------ Excerpt to read ------

Chapter Three: Gender Performativity
B. The uncategorized gender type and its significance
As a stereotyped character, Matilda/Rosario is the most honorable before her/his ambiguous nature is revealed to Ambrosio. As a man, both Ambrosio and Rosario
correspond to the norm of honor at the outset, before they turn lascivious and cruel. Though
they are the antithesis of the positive traits, their being branded with hypocrisy marks the importance of society’s values on both gender’s types. What they say contradicts what they perform and reflect on their choices. More complex than other characters, good or evil, they have more opportunity to perform their thoughts and judgment and exploit their free wills.
However, rather than framing their lives as performances of free will, Lewis makes his characters here subject to the manipulation of the society’s values.
Rosario’s accounts of the made-up story convince the reader as well as Ambrosio of its validity. Regardless of Rosario’s disguise of double identity as demon, he represents the uncategorized man/woman. The Rosario is “citing” the gender’s stereotype to suit to society’s value; otherwise, his manner and behavior cannot transmit to the reader to offer suggestive meanings. On the other hand, if the cover of the numinous is removed, the discussion of Rosario’s conversation with Ambrosio reveals the ambiguity of sexuality. As the distinct features to depict the masculinity and femininity, there should not be any gray area of sexuality in terms of gender. However, their interactions disclose the feelings of uncategorized kinds:
[To Ambrosio Rosario] looked up with a respect approaching idolatry: He sought his company with the most attentive assiduity, and eagerly seized every means to ingratiate himself in his favor.
When [Ambrosio] spoke to [Rosario], He insensibly assumed a tone milder than was usual to him (42).
Their interactions before Rosario reveal that his other identity as female is nothing like the interactions between men. His eagerness to approach Ambrosio resembles a man in courtship, while his gesture signals womanly docility. As for Ambrosio, the mild attitudes toward his novice are similar with citing a sexed role, and showing the sign of fluidity of his
desires.
As Butler suggests, the identification of desiring the same sex “is a phantasmatic
trajectory and resolution of desire (BM 99). Though it may not indicate that the monk has a liaison with the youth, it implies that “sexuality is as much motivated by the fantasy of retrieving prohibited objects as by the desire to remain protected from the threat of
punishment that such a retrieval might bring on” (BM 100). The threat of being punished by traversing same-sex love is implicitly restored to a passing explanation to cover up the
indications of homosexuality:
In short [Ambrosio] loved him will all the affection of a Father. He could not help sometimes indulging a desire secretly to see the face of his Pupil; But his rule of self-denial extended even to curiosity, and prevented him from communicating his wishes to the Youth (43).

------ Source material ------

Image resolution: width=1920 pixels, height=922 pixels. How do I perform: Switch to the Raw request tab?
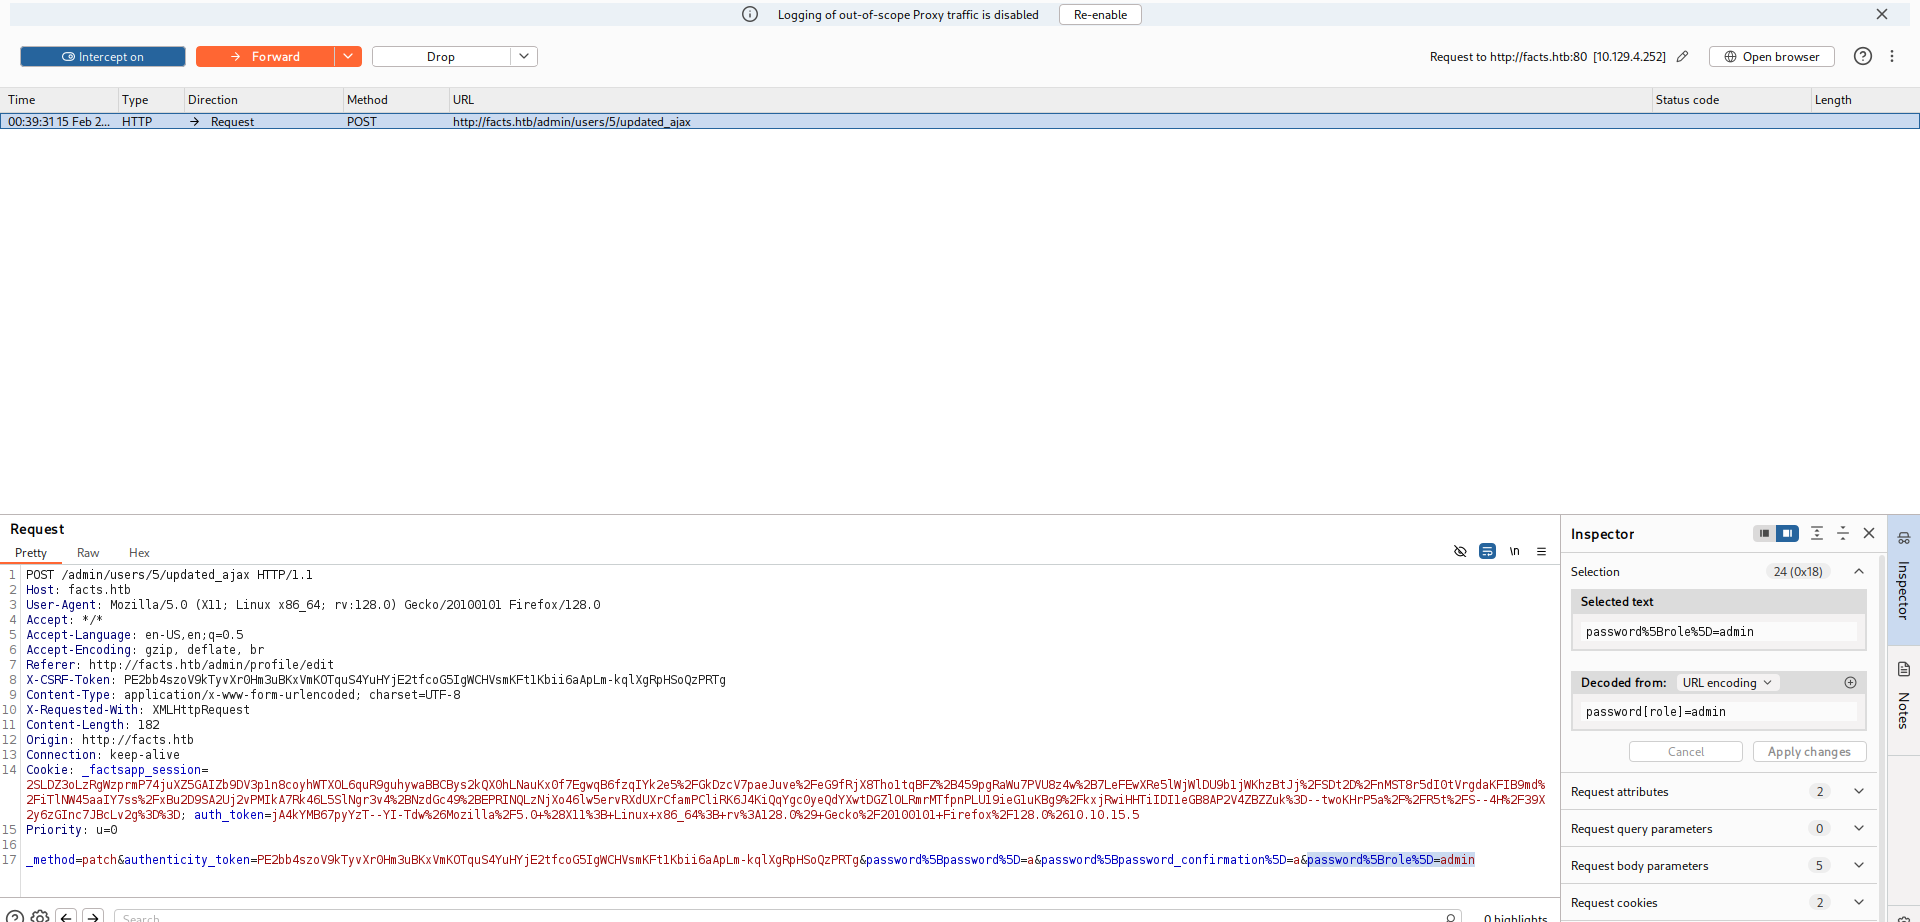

------

• What to produce:
Resume the essay on gender performativity in Lewis's novel, picking up right after its last sentence.

• Exercise output:
There is a fluidity of sexual desire indicated in the paragraph above that Lewis swifts it into a paternal love. The potential same-sex desire impedes him to continue their communication further for fear that too much indulgence of affection toward Rosario may as well result in the prohibited love. He, accordingly, impedes his affections to develop or cultivate in any way but stop at the paternal level. The characters are not only citing the performativity of gendered type but also citing the sexuality of normality.
Agnes has but to fall to the hands of the Lady Prioress partly because there are third persons present. Ambrosio has to perform his severity in order that the name of purity will not be stained. Yet he feels “a secret pang at his heart… He therefore detained the Prioress, and ventured to pronounce some words in favour of the delinquent” (49). His oscillation derives partly from his sympathy with Agnes, and partly from his own guilt incurred by the woman’s curse. In public places, his inner self can never reconcile the demands of religion and his personal preference. He has little sympathy when Agnes confesses her secret
pregnancy but in the case of Rosario “did He lay aside his habitual severity” (42). His secret preference for his novice determines his attitudes and judgment.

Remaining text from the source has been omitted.